As Harvath and the rest of his team rapidly made their way to Libya House, things were beginning to make sense. In 2003 the United States made headlines when in exchange for agreeing to lift its sentence of rogue-nation status and restart diplomatic ties with Libya, the Libyans agreed to abandon their weapons of mass destruction, discontinue any support of terrorism, and enact sweeping social and democratic reforms.
Such unprecedented cooperation in the war on terror might very well have been just the surface of a much deeper and much quieter deal. It was no wonder that even with his Polo Step clearance Harvath had not been able to learn which top al-Qaeda member the United States had taken into custody. Somewhere at State or the Department of Justice, somebody was walking a very thin legal line. The only way Harvath could figure they had pulled it off was to have brought M amp;M up to the edge of international waters on a private craft of some sort and flying him the rest of the way by chopper, then dropping him on the roof of Libya House, where the Libyans took over.

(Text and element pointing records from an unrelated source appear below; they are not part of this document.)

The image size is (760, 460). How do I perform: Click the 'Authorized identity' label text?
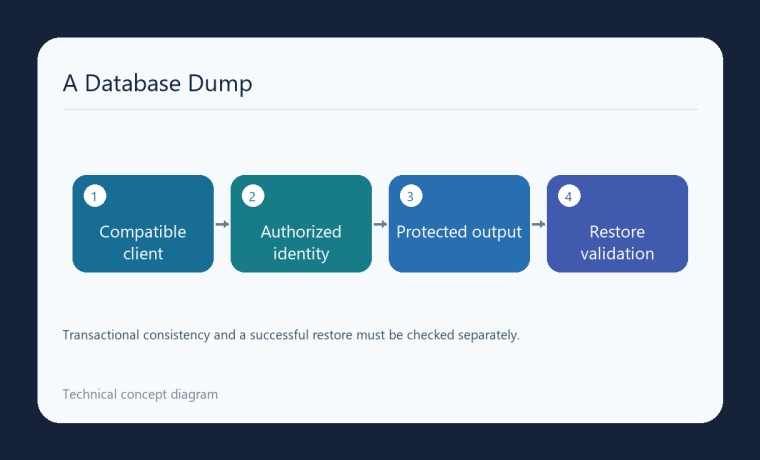(x=301, y=242)
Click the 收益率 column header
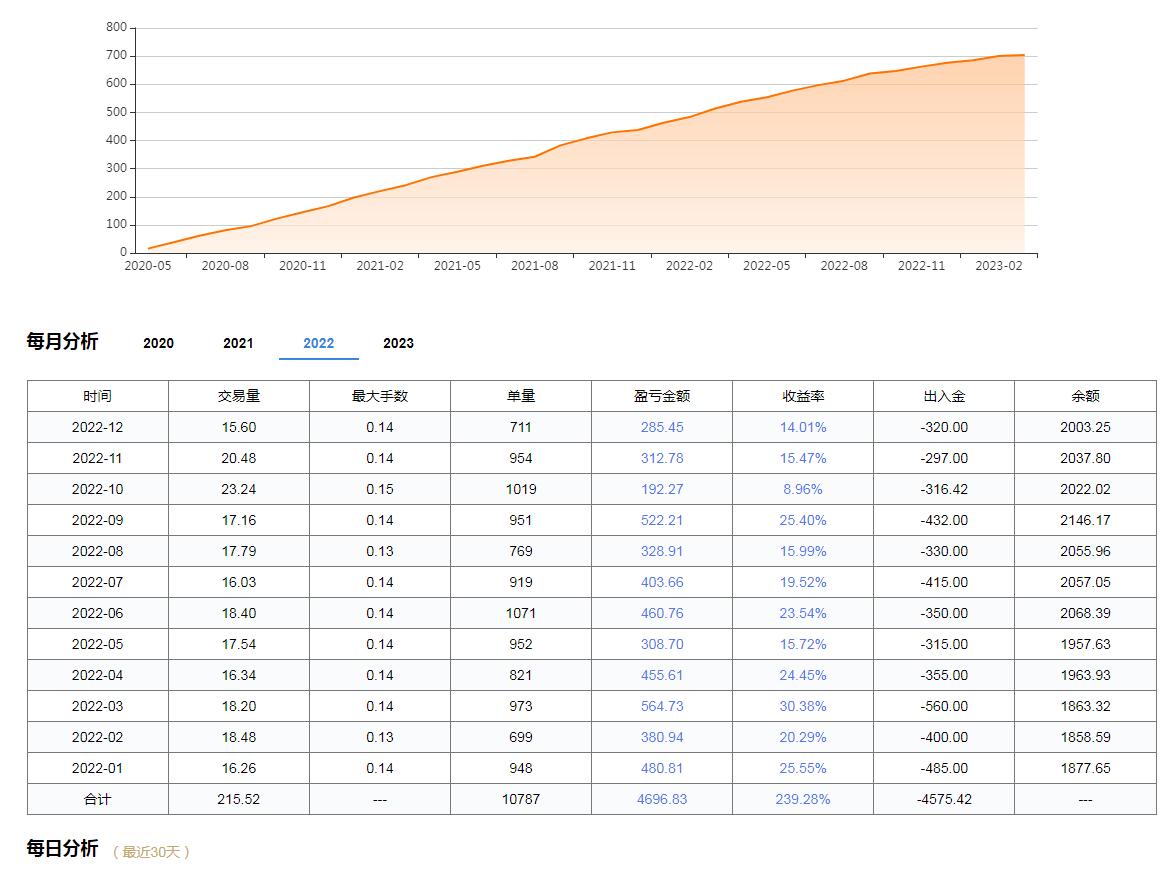Viewport: 1176px width, 881px height. coord(803,396)
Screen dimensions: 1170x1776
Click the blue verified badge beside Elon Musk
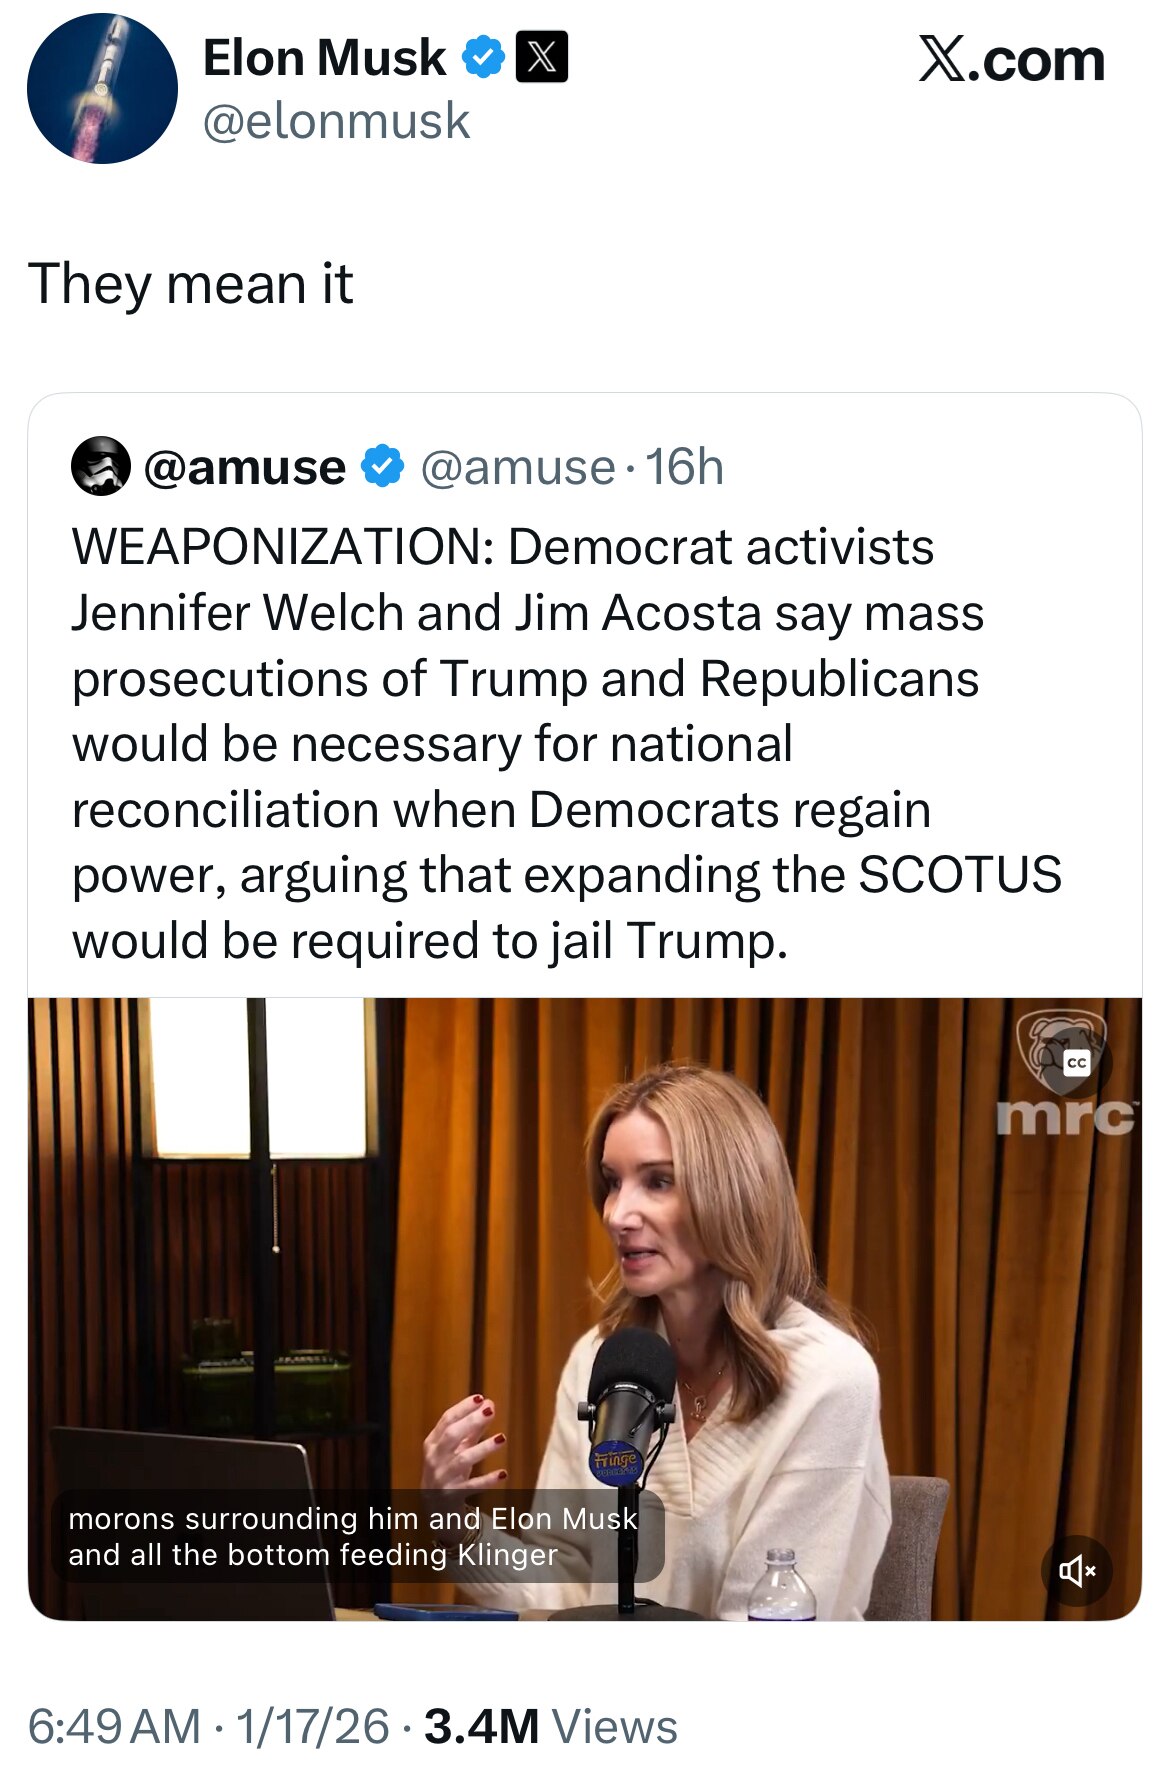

Though he was sure the American involvement was supposed to be nothing more than “observer” status, he knew who was really running this show. In fact, he had a pretty good feeling he knew the person by name: Mike Jaffe. What he didn’t have a good feeling about was their being able to get access to Libya House. Gary was right. It was sovereign territory and without an invitation, the only way they were going to be able to get inside was by force. But as it turned out, that wasn’t necessary.